From Casetext: Smarter Legal Research

Huerta v. CSI Elec. Contractors

United States Court of Appeals, Ninth Circuit
May 30, 2024
No. 21-16201 (9th Cir. May. 30, 2024)

Opinion

21-16201

05-30-2024

GEORGE HUERTA, an individual, on behalf of himself and all others similarly situated and as a representative plaintiff, Plaintiff-Appellant, v. CSI ELECTRICAL CONTRACTORS, INC., Defendant-Appellee, and FIRST SOLAR, INC.; et al., Defendants.


NOT FOR PUBLICATION

Argued and Submitted May 13, 2022

Submission Vacated July 8, 2022

Resubmitted May 28, 2024 Pasadena, California

Appeal from the United States District Court for the Northern District of California D.C. No. 5:18-cv-06761-BLF Beth Labson Freeman, District Judge, Presiding

Before: IKUTA, NGUYEN, and OWENS, Circuit Judges.

MEMORANDUM [*]

George Huerta appeals from two orders granting partial summary judgment in favor of CSI Electrical Contractors, Inc. ("CSI"). We review a district court's decision to grant summary judgment de novo. Brunozzi v. Cable Commc'ns, Inc., 851 F.3d 990, 995 (9th Cir. 2017). We have jurisdiction under 28 U.S.C. § 1291, and we affirm in part, reverse in part, vacate in part, and remand.

To facilitate Huerta's appeal, the parties agreed to a stipulated judgment in Huerta's favor as to any remaining claims.

Huerta filed a wage-and-hour class action against CSI on behalf of himself and other workers involved in the construction of the California Flats Solar Project ("the Project"). The district court granted Huerta's motion for class certification. CSI then filed a motion for partial summary judgment on thirteen issues, which the district court granted Next CSI filed a second motion for partial summary judgment, which the district court also granted. This timely appeal followed.
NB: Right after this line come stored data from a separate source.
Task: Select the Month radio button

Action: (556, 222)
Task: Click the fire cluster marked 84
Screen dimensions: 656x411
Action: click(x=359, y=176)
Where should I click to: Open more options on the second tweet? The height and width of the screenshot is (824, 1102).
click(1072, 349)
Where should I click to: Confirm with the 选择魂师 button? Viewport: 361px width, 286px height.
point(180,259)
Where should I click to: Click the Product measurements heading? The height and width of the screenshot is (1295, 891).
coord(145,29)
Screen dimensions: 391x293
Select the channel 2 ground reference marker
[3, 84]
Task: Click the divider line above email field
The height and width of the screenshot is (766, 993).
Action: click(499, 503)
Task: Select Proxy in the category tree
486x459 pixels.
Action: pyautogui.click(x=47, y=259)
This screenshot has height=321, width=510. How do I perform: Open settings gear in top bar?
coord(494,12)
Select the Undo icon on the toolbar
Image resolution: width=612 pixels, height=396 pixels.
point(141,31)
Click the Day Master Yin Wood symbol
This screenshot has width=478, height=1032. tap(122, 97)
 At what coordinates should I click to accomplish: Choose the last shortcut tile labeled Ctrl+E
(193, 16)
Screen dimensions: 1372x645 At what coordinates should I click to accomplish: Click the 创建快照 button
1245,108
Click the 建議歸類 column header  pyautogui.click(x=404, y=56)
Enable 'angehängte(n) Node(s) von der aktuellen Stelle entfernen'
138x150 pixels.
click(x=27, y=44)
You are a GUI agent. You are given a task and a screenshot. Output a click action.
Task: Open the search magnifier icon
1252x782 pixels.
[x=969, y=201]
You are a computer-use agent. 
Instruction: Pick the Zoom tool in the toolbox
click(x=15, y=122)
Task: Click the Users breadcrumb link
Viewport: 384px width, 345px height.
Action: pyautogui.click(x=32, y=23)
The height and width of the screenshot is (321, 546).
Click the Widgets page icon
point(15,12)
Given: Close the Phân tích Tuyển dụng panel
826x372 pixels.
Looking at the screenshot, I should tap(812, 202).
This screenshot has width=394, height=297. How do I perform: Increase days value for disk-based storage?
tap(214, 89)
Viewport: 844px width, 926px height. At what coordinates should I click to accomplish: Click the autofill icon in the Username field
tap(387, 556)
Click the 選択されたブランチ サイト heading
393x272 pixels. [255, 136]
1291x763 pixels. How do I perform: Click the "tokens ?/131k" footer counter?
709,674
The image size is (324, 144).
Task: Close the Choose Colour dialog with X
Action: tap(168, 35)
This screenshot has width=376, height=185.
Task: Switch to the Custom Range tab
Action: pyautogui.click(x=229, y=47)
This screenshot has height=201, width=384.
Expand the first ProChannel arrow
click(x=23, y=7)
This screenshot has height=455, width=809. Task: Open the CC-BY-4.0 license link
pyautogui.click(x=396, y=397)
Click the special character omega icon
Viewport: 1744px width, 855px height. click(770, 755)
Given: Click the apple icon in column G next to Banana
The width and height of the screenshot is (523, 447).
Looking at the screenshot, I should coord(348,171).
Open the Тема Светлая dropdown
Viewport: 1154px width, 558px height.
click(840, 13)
With respect to each issue, the district court held:

1. The requirement that Plaintiff enter the Project from its single entrance does not obligate CSI to begin compensating Plaintiff after he entered the Project.
2. The requirement that Plaintiff enter the Project from its single entrance does not rise to a level of control sufficient to require compensation.
3. The requirement that Plaintiff enter the Project from its single entrance does not obligate CSI to compensate Plaintiff for reporting to work under Paragraph 5(A) of Wage Order 16.
4. The requirement that Plaintiff "badge in" at a guard shack each morning does not obligate CSI to begin compensating Plaintiff after he passed through security.
5. The requirement that Plaintiff "badge in" at a guard shack each morning does not obligate CSI to compensate Plaintiff for the time spent waiting in line to badge in.
6. The requirement that Plaintiff "badge in" at a guard shack each morning does not obligate CSI to compensate Plaintiff for reporting to work under Paragraph 5(A) of Wage Order 16.
7. The requirement that Plaintiff "badge in" at a guard shack each morning does not rise to a level of control sufficient to require compensation.
8. The requirement that Plaintiff drive from the Project entrance to the parking lot does not rise to a level of control sufficient to require compensation.
9. The requirement that Plaintiff drive from the parking lot to the Project entrance does not rise to a level of control sufficient to require compensation.
10. The requirement that Plaintiff "badge out" at a guard shack at the end of the day does not obligate CSI to compensate Plaintiff for the time spent waiting in line to badge out.
11. The requirement that Plaintiff "badge out" at a guard shack at the end of each day does not rise to a level of control sufficient to require compensation.
12. Plaintiff's claim based on "hours worked" during his meal period fails because Plaintiff worked under a qualifying collective bargaining agreement.
13. CSI is entitled to summary judgment in its favor and against Plaintiff as to the Second, Third, Fourth, Fifth, and Sixth Causes of Action to the extent that they are derivative of the claims for hours worked that are adjudicated in CSI's favor in this motion.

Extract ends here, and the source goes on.